Israel's initial response was decidedly lukewarm.
But by early January, a full month after the New York Times interview, Israel was suddenly abuzz with speculation and debate about a "Syrian option".
Several government ministers said Israel should welcome the Syrian overture - or at least not respond to it so sourly.
A centrist minister, Tommy Lapid, warned that Israel was in danger of looking like a "peace refusnik".
Prime Minister Ariel Sharon accordingly felt he should sound a bit more upbeat.
He made it clear he wanted peace with Syria, but set tough conditions.
The Syrians must first break their links with the Lebanese group Hezbollah and the Palestinian groups Hamas and Islamic Jihad - all of which Israel and the United States brand as terrorist.
Is a breakthrough likely?
There is some chance a discreet back-channel may be opened up so that Israelis and Syrians can explore one another's intentions.
The Israeli Foreign Minister, Silvan Shalom, has revealed there were indirect contacts seven or eight months ago, which were broken off after their existence was made public.
Israel accuses Syria of supporting terrorism
But Israeli analysts think Mr Sharon is only going through the motions.

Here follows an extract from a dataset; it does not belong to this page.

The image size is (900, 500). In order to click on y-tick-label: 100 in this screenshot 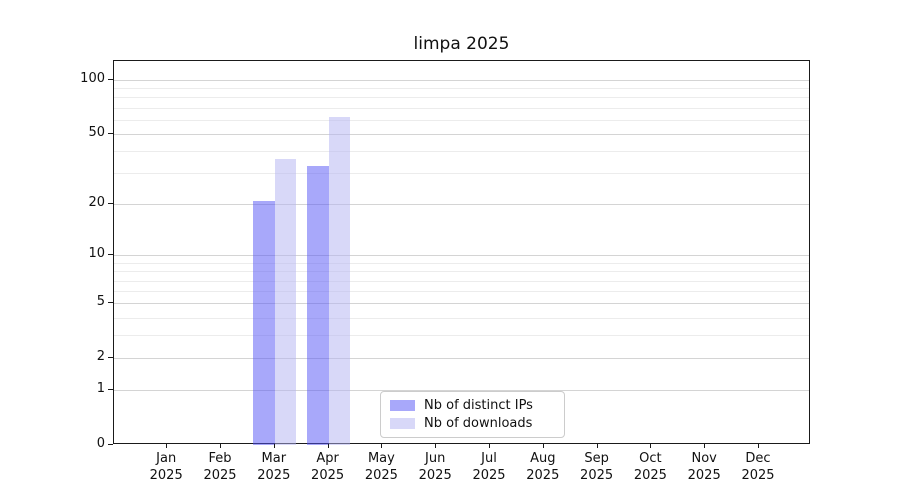, I will do `click(92, 78)`.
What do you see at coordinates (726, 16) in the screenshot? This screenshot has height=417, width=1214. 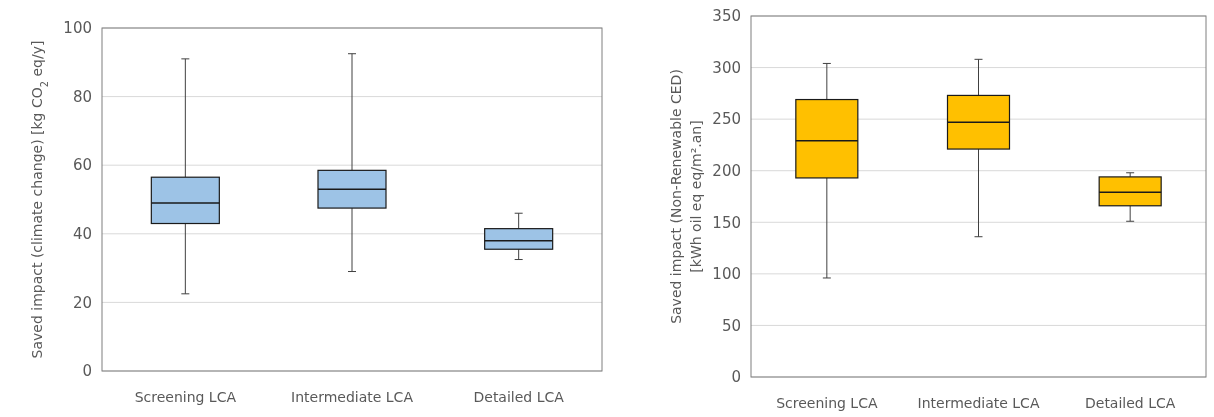 I see `y-tick-label: 350` at bounding box center [726, 16].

Preoccupied with a controversial initiative on the Palestinian front, he has no interest in territorial withdrawal on the Golan as well.
Moreover he appears to be under no American pressure to engage with the Syrians.
For the Bush administration, the key issue is which side Syria is on in the "war on terror".
President Bush, like Prime Minister Sharon, seems more interested in punishing President Assad than rewarding him.